-OpEd-

PARIS — If you travel to the far north of England, you'll see Hadrian's Wall still proudly standing almost 19 centuries after it was built. Of course, it's no match for the Great Wall of China, in length or in what remains of its fortifications. But it's still an impressive construction, and its message, more complex than it seems, is once again on the modern agenda.

When it was built in the year 120 AD, emperor Hadrian's goal was to proclaim Rome's greatness but also to set territorial limits on his ambitions. Why go further and conquer the rest of the lands that constitute today's Great Britain? You have to know when and where to stop before the cost of your conquests becomes too high. If only Napoleon had learned from Hadrian's example before launching the Peninsular War and his Russian campaign.

For 300 years, Hadrian's Wall kept the "northern Barbarians" away from the Romans and provided efficient protection for the Roman empire's northernmost province.

Despite its much bigger size, the Great Wall of China still conveys the same message of self-limitation. Traditionally, Chinese leaders use its very existence to deny any desire for imperial expansion on their part. With the Great Wall, China intended to protect its interests and territory from invaders, especially the Mongols, all within clearly established territorial boundaries. Why indeed build such enormous protection if your wish is to go beyond it?

In this regard, China is very different from Russia, which defines itself around its state, its army and its empire, which is preferably always expanding. China is proud of its civilization and doesn't need to grow indefinitely to exist in its own eyes. Of course, its Asian neighbors don't share this "reassuring" take on history and believe instead that the "Middle Kingdom" is not as modest and reasonable as it claims to be.

But Hadrian's Wall and the Great Wall, both the products of two formidable empires, belong nonetheless to the same sort of constructions whose functions are twofold: to protect yourself on the one hand, and to impose limits on the other.

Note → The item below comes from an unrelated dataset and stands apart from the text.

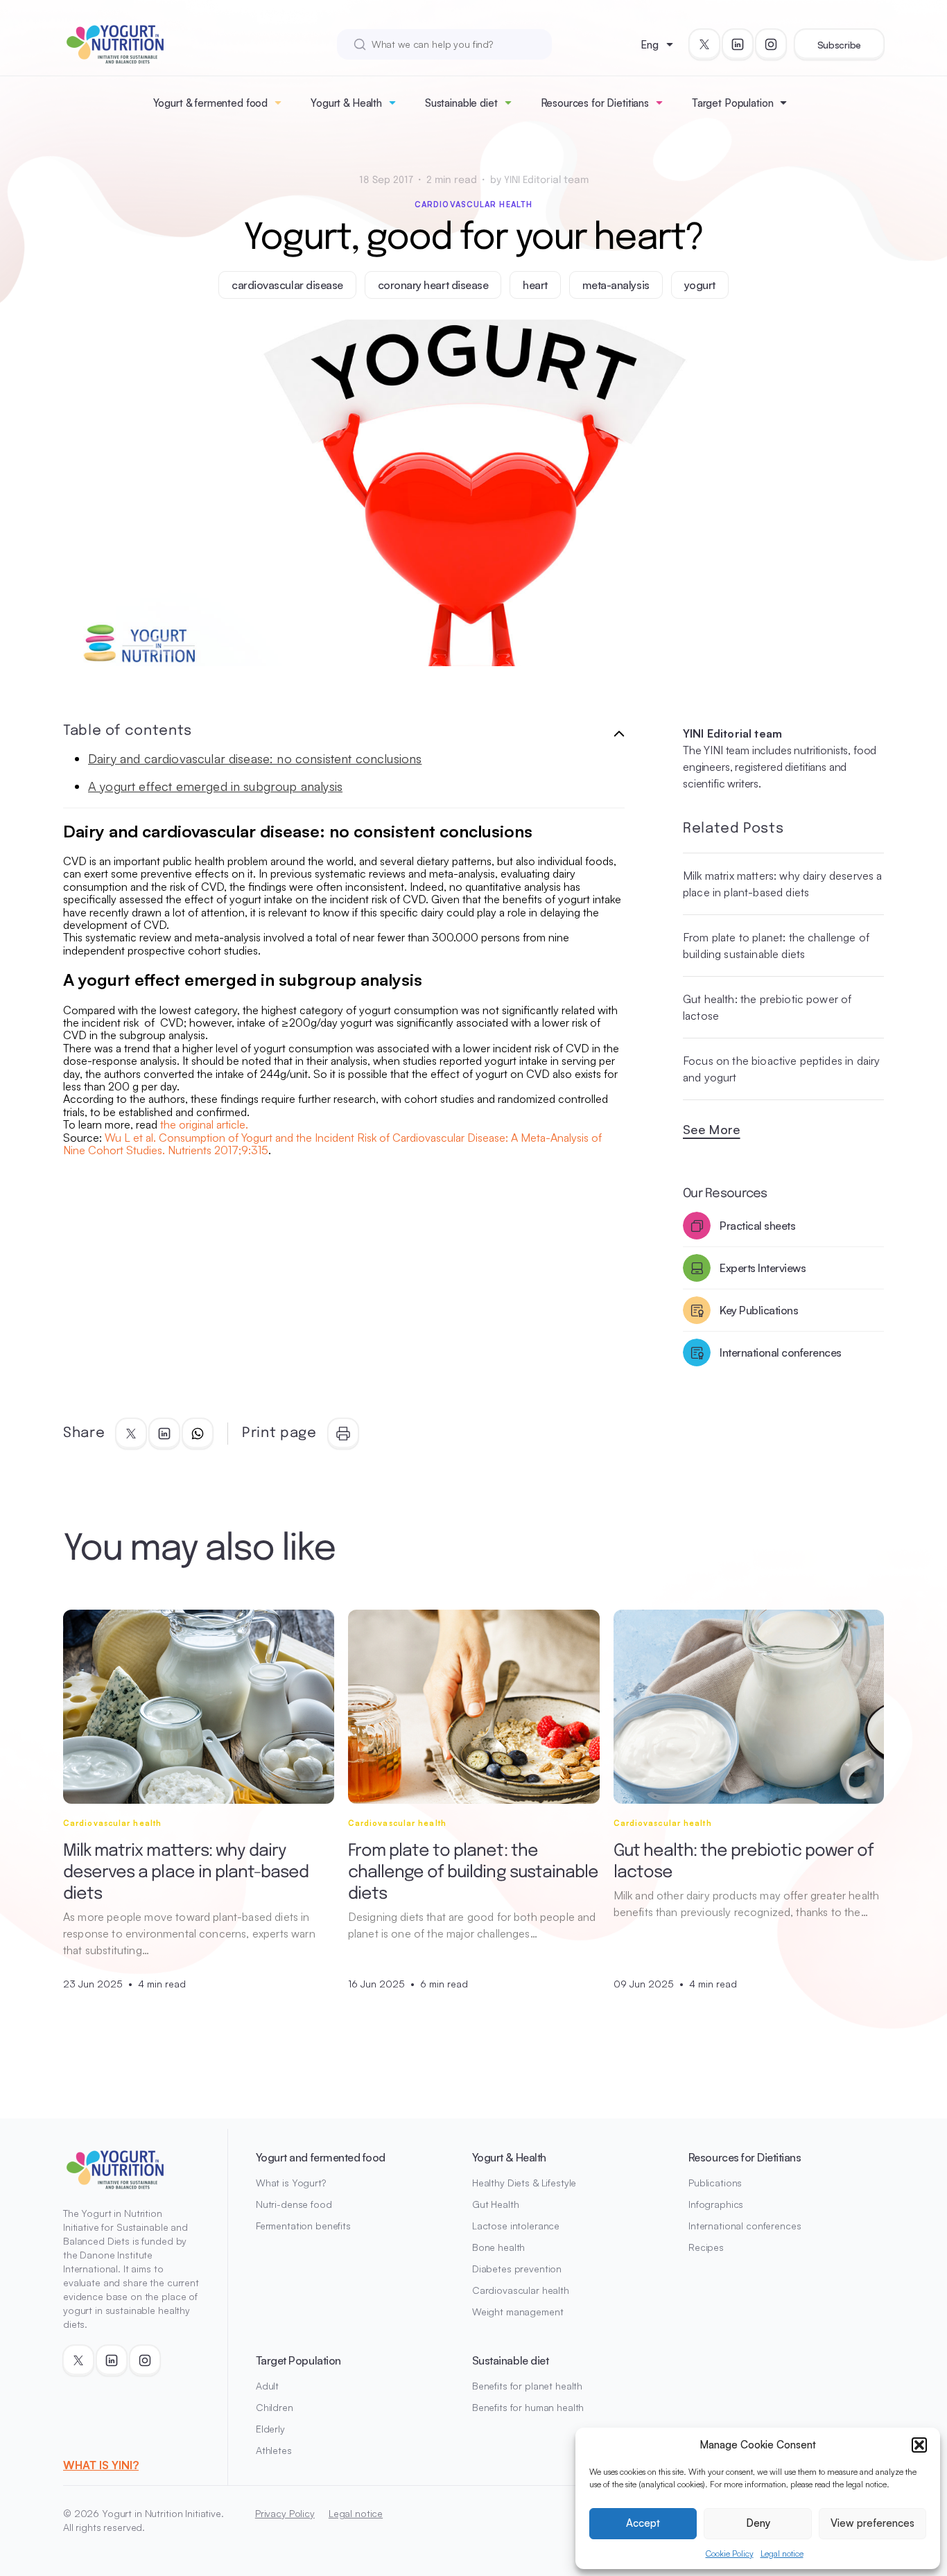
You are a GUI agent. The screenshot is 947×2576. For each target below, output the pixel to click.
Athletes (274, 2450)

Migrants in Hungary near the Serbian border — Photo: Gémes Sándor/SzomSzed

Very different kinds of barriers

The Berlin Wall was erected in an entirely different situation. Its goal wasn't to prevent savage hoards from entering, but to keep its most dynamic citizens and those who longed for freedom and prosperity from fleeing. For the regime of Eastern Germany, it was a way to stop the population hemorrhage that was threatening its legitimacy and survival in the short run.

We all know what happened to this wall in November 1989. It fell, a little bit by accident, the victim of a division between two Germanies that became artificial from the moment the Soviet Union no longer had the will or the means to impose it.

The wall that today separates Israelis and Palestinians is ever higher and ever longer. But will this new "Berlin Wall of the Middle East" go as far as to hermetically separate Jerusalem? Unlike the Berlin Wall, its goal isn't to prevent Palestinians from leaving, but rather to limit their capacity to launch terrorist attacks. It's the direct consequence of the Second Intifada.

But unlike Hadrian's Wall, its protective function didn't come with a vision of self-limitation. On the contrary, Israel has continued to augment, and indeed multiply its settlements in Palestinian territories. Its land nationalism, which is becoming more and more religious, doesn't conform to the rational logic of an empire of a different dimension than tiny Israel. The north of England was already so far from Rome. The West Bank is so close to Jerusalem. And in the Internet and cellphone era, the notion of space and distance are dramatically different.

There are, finally, walls like the one that divides the island of Cyprus, and whose main function is to freeze the status quo with Turkey and to prevent new violence.

Any comparison between the past and the present is of course dangerous and artificial. But the fact remains that in the face of growing chaos in the world, there is a sort of nostalgia, or a temptation to erect new walls. Is it possible to build efficient walls to protect ourselves from the influx of political refugees, like the victims of the Syrian war, or of economic migrants who want to cross from Mexico into the United States?

In other words, are there such things as wise walls and crazy walls? Walls, on the one hand, that really protect us, from ourselves and from others, and walls that achieve nothing beyond pushing problems away so we can avoid having to solve them? In a world without clear and recognized borders, how can we talk about international order if we don't know anymore who owns or controls such and such land?

When she opened Germany's gates to the waves of refugees, Chancellor Angela Merkel followed her own conscience. She deserves our respect. She must now reassure her population by proving to them that the influx of refugees will be controlled. And this isn't a matter a walls, unlike what the Hungarian government would have us believe. Walls aren't a solution to Europe's refugee problem any more than they are a solution to the new explosion of violence in Jerusalem. Beyond wise and crazy walls, the ones that really are in fashion today are the walls of fear.